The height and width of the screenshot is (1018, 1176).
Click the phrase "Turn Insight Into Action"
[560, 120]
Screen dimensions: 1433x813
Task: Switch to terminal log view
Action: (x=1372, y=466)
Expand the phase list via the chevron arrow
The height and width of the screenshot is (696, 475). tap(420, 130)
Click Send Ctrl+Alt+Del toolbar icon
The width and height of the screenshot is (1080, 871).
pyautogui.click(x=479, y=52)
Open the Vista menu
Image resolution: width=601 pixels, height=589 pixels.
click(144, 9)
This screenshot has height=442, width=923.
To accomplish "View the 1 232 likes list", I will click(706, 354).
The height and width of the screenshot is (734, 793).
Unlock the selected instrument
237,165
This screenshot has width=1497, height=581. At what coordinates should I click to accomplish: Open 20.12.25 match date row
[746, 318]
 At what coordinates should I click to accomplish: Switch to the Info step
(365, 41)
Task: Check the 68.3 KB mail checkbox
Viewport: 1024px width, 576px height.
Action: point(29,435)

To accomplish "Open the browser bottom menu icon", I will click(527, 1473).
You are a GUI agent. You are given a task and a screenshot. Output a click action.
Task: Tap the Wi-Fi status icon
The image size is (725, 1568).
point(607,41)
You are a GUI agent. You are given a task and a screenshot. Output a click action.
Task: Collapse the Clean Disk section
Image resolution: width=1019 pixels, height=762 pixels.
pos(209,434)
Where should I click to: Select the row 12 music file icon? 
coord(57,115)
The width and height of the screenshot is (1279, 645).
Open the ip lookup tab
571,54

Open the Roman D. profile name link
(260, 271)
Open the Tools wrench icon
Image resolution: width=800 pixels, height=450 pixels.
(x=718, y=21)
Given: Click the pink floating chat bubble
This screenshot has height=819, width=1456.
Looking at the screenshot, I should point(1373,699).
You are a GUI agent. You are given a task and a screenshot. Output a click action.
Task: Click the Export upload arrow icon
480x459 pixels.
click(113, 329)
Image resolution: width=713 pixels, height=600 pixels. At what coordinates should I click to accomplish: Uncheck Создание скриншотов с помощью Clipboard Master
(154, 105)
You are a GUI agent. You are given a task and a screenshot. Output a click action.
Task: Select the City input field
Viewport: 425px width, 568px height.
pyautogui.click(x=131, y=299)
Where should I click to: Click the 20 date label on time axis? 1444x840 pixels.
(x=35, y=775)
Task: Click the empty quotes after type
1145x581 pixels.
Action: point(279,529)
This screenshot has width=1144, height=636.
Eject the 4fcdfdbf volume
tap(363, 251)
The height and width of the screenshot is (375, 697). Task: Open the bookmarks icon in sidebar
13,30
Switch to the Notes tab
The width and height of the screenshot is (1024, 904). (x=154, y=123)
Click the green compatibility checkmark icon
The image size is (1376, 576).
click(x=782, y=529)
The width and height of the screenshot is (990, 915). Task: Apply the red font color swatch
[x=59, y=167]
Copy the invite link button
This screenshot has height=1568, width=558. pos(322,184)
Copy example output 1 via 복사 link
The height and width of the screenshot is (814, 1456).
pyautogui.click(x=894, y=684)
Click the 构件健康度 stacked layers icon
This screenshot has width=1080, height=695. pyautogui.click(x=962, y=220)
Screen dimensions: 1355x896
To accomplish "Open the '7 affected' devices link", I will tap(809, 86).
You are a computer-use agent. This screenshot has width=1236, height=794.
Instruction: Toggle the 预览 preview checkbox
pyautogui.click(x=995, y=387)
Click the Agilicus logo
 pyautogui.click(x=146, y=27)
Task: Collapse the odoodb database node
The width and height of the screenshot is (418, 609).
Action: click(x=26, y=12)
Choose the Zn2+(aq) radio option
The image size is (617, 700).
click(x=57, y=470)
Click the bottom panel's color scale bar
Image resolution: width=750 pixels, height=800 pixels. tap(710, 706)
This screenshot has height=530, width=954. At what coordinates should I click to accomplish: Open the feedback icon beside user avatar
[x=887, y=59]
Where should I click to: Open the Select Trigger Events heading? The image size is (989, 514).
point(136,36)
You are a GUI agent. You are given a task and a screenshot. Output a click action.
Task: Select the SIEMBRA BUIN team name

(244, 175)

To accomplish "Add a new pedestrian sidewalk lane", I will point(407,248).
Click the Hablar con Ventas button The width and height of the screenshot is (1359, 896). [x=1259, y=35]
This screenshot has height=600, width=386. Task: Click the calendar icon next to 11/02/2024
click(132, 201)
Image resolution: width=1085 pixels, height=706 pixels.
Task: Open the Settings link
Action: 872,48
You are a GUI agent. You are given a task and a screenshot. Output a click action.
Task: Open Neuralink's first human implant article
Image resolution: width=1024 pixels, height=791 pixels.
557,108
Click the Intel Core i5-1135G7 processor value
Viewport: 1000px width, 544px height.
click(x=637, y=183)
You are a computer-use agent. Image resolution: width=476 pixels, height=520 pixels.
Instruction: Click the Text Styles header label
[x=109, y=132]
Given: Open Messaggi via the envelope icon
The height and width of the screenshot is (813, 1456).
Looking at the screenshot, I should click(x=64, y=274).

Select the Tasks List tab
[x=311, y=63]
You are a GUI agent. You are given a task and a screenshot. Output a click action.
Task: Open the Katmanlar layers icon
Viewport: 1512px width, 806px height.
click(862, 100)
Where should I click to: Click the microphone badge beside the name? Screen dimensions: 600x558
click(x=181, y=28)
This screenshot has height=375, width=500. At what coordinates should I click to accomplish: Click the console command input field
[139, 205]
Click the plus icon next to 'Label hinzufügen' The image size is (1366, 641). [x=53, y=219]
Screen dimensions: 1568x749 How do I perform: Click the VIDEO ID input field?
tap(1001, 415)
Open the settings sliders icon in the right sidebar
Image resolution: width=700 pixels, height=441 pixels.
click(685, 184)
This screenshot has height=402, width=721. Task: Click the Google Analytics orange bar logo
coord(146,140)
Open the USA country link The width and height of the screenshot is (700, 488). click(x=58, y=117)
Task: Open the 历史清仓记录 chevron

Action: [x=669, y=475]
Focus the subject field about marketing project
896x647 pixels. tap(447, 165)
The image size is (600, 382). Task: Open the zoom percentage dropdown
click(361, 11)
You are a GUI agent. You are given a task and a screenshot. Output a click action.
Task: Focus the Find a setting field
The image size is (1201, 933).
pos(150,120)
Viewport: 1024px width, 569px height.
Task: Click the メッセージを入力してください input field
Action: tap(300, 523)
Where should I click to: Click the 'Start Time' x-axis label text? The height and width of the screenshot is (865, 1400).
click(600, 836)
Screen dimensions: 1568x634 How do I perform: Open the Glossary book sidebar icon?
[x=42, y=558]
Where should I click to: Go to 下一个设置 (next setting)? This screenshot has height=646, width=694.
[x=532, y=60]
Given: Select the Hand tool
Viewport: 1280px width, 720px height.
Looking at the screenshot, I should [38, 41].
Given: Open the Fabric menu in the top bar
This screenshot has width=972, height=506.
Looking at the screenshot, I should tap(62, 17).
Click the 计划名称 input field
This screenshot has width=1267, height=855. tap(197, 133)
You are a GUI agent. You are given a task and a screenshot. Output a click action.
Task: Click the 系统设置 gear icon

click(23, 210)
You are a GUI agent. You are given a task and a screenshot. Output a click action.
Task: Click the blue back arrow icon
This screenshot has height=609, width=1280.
# # # # #
**TASK GOAL:**
Copy each line of the records that contains the word "computer".

**ANSWER SECTION:**
You are a computer-use agent. This screenshot has width=1236, height=794.
You are a computer-use agent. Image resolution: width=476 pixels, height=520 pixels.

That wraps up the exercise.